Défileront ensuite, dans une prévisible surenchère kick, boom kick le reste d’un plateau artistique qui aura, je l’espère, contenté les réels amateurs du genre et peut être aussi un peu plongé les autres dans une sorte d’indifférence polie au fur et à mesure de la nuit. Certes les bricolages ultimes d’A5KM, à la fin de son set, laissent entendre des subtilités qu’on pensait, à tort, impossible avec ce style de musique mais El Desperado nous rappelle très vite au pragmatisme de la raison : il faut que ça cogne !

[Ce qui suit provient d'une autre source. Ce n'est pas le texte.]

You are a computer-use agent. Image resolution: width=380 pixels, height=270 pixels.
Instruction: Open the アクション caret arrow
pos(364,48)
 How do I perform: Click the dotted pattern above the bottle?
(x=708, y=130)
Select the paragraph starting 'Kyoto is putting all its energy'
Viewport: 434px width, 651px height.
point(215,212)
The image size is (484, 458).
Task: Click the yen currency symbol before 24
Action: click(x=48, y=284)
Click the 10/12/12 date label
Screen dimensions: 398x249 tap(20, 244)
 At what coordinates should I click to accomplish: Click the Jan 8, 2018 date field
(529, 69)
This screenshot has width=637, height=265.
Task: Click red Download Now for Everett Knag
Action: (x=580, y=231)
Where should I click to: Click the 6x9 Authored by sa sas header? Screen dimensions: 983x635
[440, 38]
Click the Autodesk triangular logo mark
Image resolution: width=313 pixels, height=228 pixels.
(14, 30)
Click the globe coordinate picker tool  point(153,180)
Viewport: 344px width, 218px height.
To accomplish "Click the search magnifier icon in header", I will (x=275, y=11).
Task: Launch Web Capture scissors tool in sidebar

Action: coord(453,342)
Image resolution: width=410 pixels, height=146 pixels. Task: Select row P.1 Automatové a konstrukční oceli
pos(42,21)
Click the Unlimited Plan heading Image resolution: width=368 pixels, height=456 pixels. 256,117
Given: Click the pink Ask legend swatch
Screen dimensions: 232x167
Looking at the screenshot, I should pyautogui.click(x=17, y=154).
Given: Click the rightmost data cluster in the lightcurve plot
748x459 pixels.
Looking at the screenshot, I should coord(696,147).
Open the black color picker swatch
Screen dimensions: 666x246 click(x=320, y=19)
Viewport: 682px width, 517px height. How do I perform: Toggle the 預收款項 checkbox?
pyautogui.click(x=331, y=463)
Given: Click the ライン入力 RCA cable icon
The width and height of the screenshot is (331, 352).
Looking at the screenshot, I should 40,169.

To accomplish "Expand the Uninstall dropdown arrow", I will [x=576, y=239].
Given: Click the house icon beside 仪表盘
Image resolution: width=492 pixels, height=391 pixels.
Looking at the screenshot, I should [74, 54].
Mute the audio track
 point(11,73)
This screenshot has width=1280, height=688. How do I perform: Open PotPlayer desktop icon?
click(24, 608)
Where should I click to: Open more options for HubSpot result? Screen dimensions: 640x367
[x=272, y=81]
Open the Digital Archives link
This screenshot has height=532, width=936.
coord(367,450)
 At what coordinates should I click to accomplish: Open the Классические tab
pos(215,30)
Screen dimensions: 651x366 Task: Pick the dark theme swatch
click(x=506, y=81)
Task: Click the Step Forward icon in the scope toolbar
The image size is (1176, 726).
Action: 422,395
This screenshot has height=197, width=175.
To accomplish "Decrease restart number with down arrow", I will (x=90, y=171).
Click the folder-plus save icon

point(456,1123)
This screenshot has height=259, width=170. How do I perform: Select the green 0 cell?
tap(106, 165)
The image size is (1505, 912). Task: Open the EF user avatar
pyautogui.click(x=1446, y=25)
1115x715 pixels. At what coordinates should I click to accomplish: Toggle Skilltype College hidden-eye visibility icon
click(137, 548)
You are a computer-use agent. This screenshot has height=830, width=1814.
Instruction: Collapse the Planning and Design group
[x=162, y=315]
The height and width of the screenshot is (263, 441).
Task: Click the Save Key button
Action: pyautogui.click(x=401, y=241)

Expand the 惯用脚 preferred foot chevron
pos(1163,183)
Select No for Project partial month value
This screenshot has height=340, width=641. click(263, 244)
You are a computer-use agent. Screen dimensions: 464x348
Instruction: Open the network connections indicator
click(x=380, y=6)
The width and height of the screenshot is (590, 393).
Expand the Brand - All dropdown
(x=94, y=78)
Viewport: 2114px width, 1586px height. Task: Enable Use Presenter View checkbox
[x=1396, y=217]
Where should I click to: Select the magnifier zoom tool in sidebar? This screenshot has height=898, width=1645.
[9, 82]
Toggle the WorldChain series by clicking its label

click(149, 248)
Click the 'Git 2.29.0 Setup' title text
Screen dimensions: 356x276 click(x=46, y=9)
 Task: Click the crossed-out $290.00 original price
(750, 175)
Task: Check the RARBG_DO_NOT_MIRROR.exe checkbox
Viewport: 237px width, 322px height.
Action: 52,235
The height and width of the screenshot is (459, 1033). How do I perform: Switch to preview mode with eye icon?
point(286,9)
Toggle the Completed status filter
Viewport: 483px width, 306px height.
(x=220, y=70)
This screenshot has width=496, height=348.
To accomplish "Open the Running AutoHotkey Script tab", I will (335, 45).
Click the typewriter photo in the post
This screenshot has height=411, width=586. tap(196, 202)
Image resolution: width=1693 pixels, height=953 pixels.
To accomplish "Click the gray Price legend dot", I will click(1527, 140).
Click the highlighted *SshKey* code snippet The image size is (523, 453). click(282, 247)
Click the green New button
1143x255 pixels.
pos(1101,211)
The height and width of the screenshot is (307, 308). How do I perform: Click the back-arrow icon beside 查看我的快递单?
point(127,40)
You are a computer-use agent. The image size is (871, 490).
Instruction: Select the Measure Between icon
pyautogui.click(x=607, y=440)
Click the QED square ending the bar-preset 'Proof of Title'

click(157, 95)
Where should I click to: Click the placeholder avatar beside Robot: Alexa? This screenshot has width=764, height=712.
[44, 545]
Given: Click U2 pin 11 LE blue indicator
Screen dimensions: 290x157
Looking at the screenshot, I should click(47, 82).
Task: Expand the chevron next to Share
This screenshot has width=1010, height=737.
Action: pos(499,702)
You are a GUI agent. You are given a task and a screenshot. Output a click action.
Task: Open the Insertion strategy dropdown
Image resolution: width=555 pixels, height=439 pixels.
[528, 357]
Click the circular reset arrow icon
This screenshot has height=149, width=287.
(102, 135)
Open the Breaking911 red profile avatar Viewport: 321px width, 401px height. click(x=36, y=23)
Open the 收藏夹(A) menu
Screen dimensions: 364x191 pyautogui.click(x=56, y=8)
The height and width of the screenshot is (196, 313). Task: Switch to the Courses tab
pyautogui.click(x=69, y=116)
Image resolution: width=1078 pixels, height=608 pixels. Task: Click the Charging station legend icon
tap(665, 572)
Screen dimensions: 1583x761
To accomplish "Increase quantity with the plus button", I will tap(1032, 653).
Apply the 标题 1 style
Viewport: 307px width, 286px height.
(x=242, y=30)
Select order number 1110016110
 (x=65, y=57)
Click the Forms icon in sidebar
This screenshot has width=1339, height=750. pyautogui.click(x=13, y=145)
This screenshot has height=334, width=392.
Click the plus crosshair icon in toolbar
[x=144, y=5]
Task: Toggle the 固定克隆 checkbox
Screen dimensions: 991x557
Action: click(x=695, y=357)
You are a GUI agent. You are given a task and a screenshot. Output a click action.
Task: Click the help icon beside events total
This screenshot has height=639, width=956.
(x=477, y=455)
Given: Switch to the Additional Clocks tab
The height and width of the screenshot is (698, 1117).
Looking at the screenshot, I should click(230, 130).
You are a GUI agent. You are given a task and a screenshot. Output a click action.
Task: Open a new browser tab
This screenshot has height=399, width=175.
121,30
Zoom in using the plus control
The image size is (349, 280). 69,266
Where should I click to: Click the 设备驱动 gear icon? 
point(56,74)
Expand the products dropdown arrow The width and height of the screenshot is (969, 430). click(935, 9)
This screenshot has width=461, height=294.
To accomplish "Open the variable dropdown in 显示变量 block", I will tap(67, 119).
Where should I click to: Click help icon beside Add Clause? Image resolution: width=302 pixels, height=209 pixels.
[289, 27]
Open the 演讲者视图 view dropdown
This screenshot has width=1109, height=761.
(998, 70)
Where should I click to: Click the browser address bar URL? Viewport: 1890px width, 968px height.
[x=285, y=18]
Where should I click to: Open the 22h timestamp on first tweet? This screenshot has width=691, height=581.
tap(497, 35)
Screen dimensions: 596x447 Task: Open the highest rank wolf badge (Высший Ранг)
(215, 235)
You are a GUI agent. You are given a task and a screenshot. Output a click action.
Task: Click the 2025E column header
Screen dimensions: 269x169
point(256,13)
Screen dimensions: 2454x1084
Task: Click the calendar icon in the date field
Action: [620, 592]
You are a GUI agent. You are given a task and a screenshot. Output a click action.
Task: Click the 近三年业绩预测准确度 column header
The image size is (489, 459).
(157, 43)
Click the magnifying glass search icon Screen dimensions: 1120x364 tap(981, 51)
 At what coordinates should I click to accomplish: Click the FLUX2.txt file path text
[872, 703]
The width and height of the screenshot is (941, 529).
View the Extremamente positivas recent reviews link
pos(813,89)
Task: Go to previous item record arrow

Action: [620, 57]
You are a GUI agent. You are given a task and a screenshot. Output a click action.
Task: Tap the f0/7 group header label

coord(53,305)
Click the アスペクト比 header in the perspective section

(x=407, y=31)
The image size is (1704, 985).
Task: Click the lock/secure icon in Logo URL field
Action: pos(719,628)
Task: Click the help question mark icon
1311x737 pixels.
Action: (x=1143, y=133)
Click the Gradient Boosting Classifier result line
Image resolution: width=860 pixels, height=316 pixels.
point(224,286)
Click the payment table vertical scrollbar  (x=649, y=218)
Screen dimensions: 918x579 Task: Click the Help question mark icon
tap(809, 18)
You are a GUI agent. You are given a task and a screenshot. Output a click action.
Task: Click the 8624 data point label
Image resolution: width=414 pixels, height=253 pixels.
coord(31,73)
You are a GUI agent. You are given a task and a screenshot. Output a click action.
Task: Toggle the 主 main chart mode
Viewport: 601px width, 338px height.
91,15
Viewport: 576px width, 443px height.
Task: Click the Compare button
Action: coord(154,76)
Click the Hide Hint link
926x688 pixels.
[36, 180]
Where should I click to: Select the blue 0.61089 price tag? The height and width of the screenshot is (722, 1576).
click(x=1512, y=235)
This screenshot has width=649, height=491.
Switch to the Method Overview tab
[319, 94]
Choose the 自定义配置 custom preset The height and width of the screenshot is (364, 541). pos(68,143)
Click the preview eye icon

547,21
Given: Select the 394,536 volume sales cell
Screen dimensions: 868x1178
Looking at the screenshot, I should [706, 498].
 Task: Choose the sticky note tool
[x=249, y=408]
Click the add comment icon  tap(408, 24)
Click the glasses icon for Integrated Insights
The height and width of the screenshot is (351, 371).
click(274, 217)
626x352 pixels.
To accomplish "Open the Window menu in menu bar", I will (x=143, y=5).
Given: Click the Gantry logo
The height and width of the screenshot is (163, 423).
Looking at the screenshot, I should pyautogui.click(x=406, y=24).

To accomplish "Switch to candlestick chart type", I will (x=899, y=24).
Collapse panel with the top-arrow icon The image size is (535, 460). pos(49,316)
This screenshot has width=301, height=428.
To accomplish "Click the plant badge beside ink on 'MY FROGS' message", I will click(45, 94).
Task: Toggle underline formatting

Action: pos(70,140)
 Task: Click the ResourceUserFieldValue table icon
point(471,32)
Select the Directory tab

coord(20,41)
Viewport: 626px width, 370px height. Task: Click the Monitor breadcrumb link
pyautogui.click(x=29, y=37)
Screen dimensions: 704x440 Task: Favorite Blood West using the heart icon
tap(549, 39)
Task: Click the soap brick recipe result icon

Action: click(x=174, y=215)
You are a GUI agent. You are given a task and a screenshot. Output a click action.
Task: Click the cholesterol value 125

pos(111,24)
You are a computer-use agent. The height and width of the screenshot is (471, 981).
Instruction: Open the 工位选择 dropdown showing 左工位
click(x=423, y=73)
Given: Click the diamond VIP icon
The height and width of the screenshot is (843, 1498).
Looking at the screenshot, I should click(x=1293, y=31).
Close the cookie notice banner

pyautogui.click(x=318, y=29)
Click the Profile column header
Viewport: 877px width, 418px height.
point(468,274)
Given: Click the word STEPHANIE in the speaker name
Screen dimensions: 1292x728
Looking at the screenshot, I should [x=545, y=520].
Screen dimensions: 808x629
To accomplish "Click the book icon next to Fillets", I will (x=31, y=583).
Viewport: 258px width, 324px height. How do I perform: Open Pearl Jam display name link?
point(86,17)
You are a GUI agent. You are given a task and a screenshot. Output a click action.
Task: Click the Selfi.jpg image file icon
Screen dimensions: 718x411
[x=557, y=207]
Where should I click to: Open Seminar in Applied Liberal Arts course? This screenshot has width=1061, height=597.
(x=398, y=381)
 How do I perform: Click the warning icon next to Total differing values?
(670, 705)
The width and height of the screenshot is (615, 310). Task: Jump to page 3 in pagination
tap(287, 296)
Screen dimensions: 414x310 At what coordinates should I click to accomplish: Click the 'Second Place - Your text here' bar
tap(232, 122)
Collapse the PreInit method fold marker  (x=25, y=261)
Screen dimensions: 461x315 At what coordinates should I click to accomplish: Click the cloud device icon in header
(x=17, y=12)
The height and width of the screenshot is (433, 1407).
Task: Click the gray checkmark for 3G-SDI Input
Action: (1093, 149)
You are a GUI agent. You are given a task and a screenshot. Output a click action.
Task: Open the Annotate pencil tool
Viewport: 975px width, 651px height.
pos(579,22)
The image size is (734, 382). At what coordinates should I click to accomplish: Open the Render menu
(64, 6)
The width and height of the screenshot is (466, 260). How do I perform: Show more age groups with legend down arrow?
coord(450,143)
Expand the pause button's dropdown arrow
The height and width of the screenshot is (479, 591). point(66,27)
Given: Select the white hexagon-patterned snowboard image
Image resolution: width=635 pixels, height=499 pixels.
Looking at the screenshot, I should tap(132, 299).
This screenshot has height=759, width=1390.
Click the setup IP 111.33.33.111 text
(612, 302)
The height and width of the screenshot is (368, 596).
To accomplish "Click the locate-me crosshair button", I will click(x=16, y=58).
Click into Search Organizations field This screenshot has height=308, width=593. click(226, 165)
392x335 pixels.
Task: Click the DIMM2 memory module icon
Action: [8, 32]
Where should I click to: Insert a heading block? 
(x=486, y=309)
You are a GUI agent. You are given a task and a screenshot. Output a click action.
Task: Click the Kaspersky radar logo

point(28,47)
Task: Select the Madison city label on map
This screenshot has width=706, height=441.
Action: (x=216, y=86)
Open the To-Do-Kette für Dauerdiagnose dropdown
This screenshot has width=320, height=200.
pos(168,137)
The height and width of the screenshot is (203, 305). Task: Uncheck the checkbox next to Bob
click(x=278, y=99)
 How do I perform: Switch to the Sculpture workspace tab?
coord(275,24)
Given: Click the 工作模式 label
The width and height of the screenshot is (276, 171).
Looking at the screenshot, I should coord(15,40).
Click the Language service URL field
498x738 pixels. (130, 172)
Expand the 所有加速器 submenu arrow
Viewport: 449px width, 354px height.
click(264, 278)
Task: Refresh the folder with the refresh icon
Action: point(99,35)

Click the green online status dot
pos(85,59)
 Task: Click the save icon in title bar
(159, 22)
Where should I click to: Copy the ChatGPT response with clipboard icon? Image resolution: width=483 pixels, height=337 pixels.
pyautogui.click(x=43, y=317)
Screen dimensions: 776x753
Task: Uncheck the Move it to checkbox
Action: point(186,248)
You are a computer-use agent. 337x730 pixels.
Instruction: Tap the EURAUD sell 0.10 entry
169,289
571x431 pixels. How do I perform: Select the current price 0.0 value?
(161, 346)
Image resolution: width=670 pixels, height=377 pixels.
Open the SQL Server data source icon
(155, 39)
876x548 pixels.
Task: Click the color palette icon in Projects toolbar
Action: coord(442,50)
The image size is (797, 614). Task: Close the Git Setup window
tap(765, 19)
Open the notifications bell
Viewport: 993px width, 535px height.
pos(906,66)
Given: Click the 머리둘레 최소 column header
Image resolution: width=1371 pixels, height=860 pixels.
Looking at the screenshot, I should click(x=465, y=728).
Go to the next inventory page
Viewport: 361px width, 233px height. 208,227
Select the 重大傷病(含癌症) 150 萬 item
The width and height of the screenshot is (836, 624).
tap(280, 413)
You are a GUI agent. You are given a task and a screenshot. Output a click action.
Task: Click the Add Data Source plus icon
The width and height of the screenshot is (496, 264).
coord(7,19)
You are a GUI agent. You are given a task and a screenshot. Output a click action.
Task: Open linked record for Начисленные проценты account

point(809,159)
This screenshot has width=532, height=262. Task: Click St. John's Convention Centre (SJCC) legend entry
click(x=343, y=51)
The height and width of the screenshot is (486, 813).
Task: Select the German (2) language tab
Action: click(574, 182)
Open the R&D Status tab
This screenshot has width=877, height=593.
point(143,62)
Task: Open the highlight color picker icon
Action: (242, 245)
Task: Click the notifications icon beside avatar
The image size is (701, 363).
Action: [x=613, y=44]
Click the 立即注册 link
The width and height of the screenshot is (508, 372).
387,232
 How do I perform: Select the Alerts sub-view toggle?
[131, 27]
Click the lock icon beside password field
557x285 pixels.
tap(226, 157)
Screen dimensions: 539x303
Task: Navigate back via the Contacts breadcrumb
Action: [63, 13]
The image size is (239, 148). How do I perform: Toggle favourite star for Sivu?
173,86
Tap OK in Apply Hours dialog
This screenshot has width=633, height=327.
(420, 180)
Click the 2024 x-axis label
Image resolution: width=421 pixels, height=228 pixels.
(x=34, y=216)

Fort heureusement, pour nettoyer un peu mes oreilles et mes yeux, le collectif Label Seven a eu la riche idée d’installer dans le hall d’accueil une insolite installation. « Lumineuse » idée que cet insolite arbre-tente de néon-leds et mieux encore que la proposition faite, à qui voulait, de s’initier aux balbutiements  de l’éclairage festif. Accompagné d’un dj ( comme je m’en veux de ne pas avoir osé demander son nom, de peur de le blesser en ne le connaisant pas, j’espère qu’il me pardonnera) qui improvisait un petit live je me suis éclaté durant une heure à éclairer une petite scène electro off qui, aux dires de certains, sonnait presque comme une alternative crédible. C’est certainement dans l’accumulation de petites animations de ce genre que réside la montée en puissance d’un festival qu’on le ne souhaite vraiment pas voir périr au bout de sa première édition, mais force était tout de même de constater, pour cette première nuit que nous étions dans la version la plus basique d’un grand festival. On verra par la suite mais il faudra convaincre et accueillir de véritables talents en com, lumières et programmation pour oser, enfin, jouer dans une catégorie annoncée un peu trop hâtivement.